I can picture, much like Bill Murray’s character just doing nothing repeated days on end in the aforementioned movie, Link just spending several cycles just wandering aimlessly around Clocktown.
The trailer for the remake reminded me of something I’ve been unable to see due to my own style of gameplay, the catastrophic bad end that failing to play the Song of Time plays out before resetting to the dawn of the first day. Yes, even when Link does nothing, he’s still forced to repeat the three day cycle of Termina’s last days. How would you cope with all that sadness, death and stagnation around you?
Just think about it.
Extremely excited for this game!
Majora’s Mask had everything that made OoT groundbreaking and then added on top incredible mechanics such as the groundhog-day timetravel and the mask transformation, refined dungeon design and more polished graphics, especially in the way of lightning.

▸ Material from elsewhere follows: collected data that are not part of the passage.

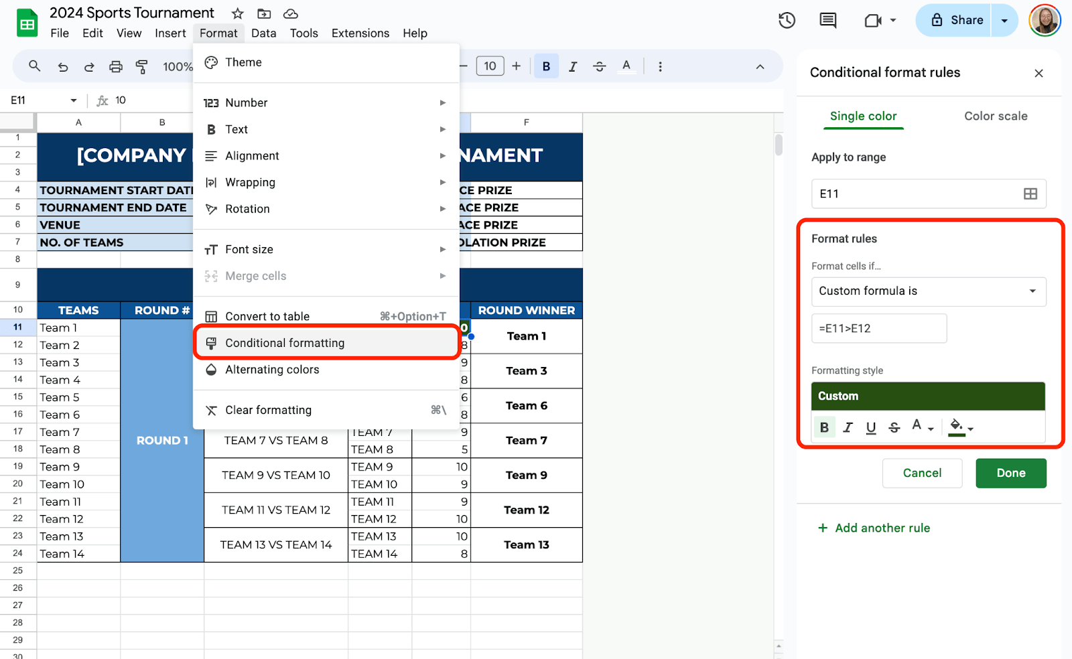The width and height of the screenshot is (1072, 659).
Task: Click the print icon in toolbar
Action: pyautogui.click(x=116, y=66)
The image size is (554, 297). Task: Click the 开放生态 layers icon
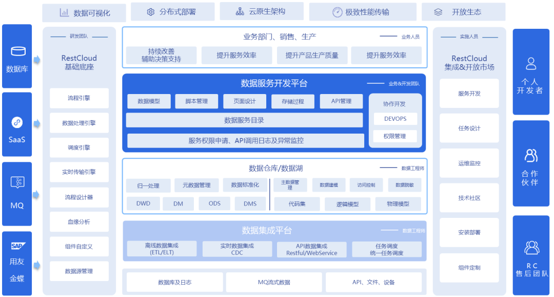[438, 12]
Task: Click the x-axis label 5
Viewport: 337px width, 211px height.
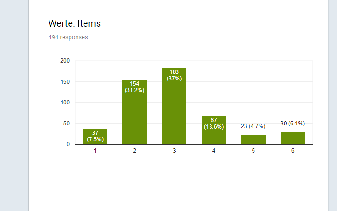Action: (253, 151)
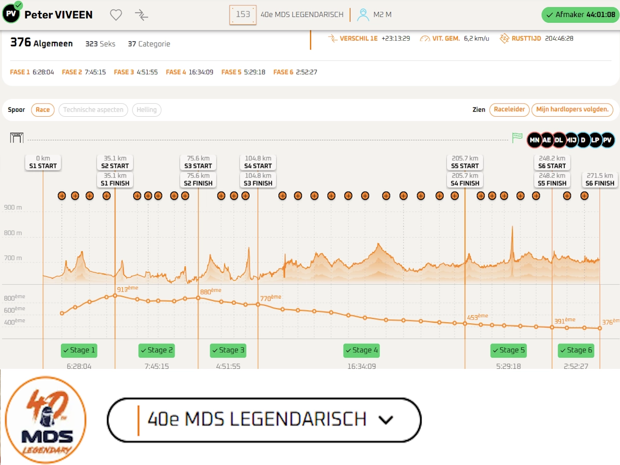Expand the first checkpoint plus marker
Image resolution: width=620 pixels, height=465 pixels.
coord(61,196)
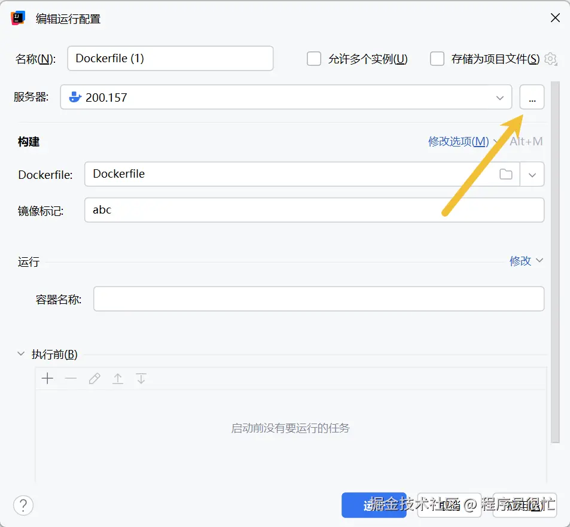570x527 pixels.
Task: Open help via the question mark icon
Action: pos(23,505)
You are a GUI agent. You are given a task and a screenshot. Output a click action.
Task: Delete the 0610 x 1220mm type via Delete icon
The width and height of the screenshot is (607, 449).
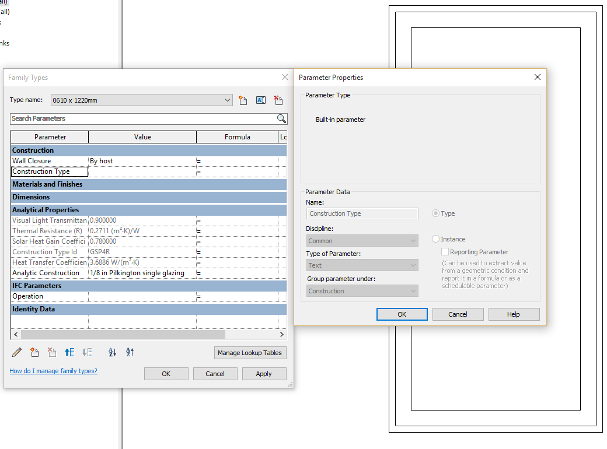[278, 100]

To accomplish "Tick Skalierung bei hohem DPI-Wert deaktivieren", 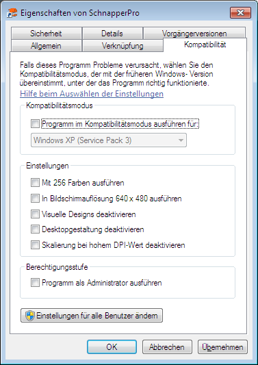I will [x=35, y=245].
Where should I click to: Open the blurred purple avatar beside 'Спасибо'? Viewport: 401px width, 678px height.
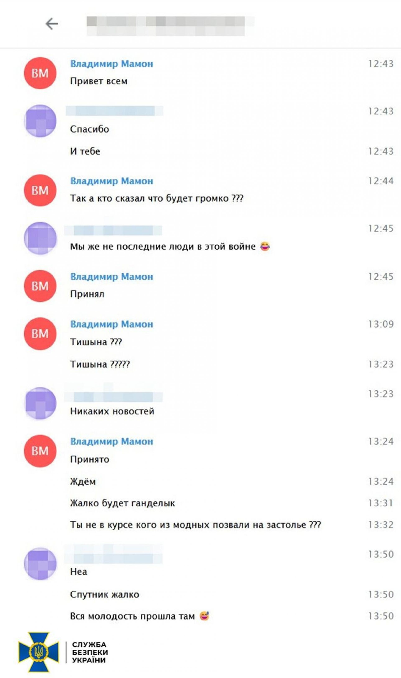[40, 121]
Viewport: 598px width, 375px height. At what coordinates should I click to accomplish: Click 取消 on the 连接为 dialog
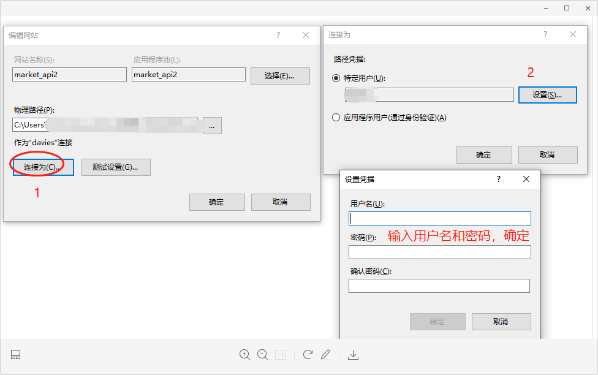coord(547,154)
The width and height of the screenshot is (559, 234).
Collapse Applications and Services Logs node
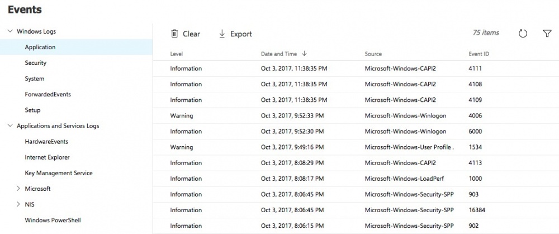[x=10, y=126]
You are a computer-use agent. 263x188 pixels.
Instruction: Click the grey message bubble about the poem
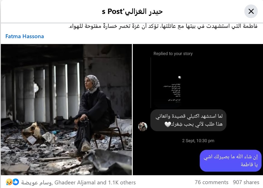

But yeah, it was incredibly dreadful. So much death and sadness and despair. I don’t see this mentioned often, but many random textures in walls and rocks seemed to have tortured faces on them, contorted in silent cries. The Tower of Light, for such a hopeful name was the worst of it all. I remember playing it through for a few hours late and night and finally being unable to cope with the mounting uneasiness and dread. Had to go back and finish it during the day.
I really wish they made an HD remake rather than a 3DS port.
I didn’t find it sad, just weird and pointy. Ultimately you save the world and everyone is happy.